Among the lines below, a stretch begins at the one with "The image size is (1280, 800)." and ends at the one with "Upvote the post". Repeat that stretch exactly, ends included.

####

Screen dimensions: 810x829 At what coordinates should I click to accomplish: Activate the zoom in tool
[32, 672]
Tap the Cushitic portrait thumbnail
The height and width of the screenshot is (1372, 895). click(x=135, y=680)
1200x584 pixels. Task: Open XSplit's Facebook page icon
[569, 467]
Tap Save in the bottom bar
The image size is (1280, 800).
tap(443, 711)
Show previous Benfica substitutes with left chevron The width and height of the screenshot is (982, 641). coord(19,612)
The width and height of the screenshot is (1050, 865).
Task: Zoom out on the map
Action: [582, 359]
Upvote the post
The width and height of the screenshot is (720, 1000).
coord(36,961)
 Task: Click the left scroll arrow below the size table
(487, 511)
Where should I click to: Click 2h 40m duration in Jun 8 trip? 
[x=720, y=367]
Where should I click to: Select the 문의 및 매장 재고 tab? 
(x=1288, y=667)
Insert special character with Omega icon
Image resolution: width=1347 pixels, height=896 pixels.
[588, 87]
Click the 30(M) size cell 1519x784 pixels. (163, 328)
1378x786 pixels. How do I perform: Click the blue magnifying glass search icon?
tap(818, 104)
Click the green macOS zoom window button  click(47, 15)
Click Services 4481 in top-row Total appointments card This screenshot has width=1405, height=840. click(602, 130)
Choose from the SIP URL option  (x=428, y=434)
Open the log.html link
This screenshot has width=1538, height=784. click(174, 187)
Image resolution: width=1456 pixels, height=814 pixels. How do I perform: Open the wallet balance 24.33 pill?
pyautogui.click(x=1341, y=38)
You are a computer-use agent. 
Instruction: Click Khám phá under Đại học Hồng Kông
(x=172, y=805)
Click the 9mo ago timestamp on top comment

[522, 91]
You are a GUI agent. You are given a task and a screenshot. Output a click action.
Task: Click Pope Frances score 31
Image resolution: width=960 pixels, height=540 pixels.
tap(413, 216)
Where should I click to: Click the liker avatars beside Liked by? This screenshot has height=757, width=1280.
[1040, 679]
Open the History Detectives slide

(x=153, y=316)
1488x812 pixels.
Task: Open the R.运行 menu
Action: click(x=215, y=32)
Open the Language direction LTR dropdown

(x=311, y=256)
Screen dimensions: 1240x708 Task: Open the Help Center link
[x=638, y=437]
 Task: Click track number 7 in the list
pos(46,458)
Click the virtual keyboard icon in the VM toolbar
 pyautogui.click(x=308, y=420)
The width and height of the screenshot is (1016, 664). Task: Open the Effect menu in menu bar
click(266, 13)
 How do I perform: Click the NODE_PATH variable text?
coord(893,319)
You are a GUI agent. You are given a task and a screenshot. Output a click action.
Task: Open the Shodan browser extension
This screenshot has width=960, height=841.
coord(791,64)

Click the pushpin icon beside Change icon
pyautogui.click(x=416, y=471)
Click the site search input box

####

RESULT FOR THIS EXERCISE ::
The image size is (1280, 800).
tap(443, 711)
Show previous Benfica substitutes with left chevron The width and height of the screenshot is (982, 641). coord(19,612)
The width and height of the screenshot is (1050, 865).
Task: Zoom out on the map
Action: [582, 359]
Upvote the post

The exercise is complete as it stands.